ORL@Cu‐MOF Boost Cuproptosis and Suppress Fatty Acid Metabolism for Cancer Lymph Node Metastasis Synergistic Therapy

Lymph node metastasis (LNM) is one of the significant characteristics of poor prognosis in oral squamous cell carcinoma (OSCC), strongly associated with high mortality rates. Immunotherapy has emerged as a crucial treatment modality for OSCC LNM, yet its limited response rate severely restricts its clinical application.

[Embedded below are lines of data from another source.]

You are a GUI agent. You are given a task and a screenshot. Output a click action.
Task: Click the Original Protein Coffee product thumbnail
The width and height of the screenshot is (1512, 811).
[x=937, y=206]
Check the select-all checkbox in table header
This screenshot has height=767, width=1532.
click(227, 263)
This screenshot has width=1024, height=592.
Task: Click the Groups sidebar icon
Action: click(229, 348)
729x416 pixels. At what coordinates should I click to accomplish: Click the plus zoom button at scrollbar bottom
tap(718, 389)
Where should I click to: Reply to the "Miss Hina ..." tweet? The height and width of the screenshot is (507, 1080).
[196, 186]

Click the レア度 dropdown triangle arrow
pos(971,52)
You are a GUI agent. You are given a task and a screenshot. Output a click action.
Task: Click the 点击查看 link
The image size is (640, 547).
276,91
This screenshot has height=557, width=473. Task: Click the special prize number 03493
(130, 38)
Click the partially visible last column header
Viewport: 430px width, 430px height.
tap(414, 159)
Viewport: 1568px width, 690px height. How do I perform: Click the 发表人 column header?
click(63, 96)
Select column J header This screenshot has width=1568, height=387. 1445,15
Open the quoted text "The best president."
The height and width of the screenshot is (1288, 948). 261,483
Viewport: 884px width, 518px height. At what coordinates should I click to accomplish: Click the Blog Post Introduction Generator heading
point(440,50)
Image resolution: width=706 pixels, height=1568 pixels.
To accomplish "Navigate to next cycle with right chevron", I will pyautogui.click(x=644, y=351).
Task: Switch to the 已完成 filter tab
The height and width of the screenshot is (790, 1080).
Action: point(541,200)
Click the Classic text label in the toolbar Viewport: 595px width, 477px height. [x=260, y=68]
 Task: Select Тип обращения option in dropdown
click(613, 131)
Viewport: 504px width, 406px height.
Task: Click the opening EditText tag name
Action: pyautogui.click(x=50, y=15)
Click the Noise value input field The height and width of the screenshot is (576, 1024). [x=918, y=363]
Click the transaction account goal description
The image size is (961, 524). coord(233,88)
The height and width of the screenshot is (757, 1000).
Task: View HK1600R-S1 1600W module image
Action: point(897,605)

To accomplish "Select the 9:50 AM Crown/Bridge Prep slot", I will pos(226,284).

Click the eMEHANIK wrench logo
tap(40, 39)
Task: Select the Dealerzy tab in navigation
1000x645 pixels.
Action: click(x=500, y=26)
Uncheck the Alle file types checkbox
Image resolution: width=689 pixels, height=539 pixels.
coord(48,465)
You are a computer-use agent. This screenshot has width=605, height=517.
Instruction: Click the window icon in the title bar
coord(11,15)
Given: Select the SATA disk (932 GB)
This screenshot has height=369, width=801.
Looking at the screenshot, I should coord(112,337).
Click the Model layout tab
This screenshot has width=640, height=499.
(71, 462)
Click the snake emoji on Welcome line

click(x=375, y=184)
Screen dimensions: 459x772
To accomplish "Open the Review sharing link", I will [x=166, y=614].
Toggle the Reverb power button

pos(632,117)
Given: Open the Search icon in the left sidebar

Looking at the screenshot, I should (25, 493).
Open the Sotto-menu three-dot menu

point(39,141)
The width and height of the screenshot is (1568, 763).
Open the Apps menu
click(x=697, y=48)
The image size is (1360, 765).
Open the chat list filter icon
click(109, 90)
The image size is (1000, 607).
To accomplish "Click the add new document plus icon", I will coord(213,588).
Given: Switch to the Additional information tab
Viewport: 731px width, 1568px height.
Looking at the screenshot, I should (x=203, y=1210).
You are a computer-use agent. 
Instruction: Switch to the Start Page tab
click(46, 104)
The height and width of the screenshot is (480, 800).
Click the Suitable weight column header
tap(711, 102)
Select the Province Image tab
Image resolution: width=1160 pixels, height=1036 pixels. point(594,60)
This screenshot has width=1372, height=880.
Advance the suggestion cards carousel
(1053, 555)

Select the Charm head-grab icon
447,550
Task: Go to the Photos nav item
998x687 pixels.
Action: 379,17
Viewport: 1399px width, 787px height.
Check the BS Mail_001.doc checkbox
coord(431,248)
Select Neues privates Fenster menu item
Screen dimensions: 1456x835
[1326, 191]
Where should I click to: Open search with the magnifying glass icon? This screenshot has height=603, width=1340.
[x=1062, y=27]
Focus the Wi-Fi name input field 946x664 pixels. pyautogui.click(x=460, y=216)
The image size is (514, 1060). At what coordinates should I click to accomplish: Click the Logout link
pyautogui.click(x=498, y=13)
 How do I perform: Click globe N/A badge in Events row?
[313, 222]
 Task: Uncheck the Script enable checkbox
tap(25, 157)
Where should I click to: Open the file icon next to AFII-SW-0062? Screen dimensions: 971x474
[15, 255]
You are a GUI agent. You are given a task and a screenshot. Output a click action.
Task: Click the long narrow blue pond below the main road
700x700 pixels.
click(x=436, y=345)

Cuproptosis, a newly discovered immunogenic cell death (ICD), is often hindered by lipid metabolic reprogramming in tumor cells, which also contributes significantly to the lack of response to immunotherapy. Herein, a metal-organic framework (MOF) nanodrug loaded with orlistat (ORL) is developed, designated as ORL@Cu-MOF. This nanodrug is designed to respond and release under the high glutathione (GSH) stimulus of the tumor microenvironment (TME), thereby inducing cuproptosis and suppressing fatty acid metabolism in OSCC cells. In vivo, ORL@Cu-MOF effectively triggers cuproptosis and inhibits fatty acid metabolism, exerting antitumor effects in mouse models and remodeling the TME. Furthermore, the combination of ORL@Cu-MOF with programmed death receptor-1 (αPD-1) significantly enhances immunotherapy outcomes, transforming "cold tumors" into "hot tumors". This study is the first to report the synergistic use of cuproptosis induction and fatty acid metabolism suppression in the treatment of metastatic cancer, offering novel insights for the care and management of LNM of OSCC.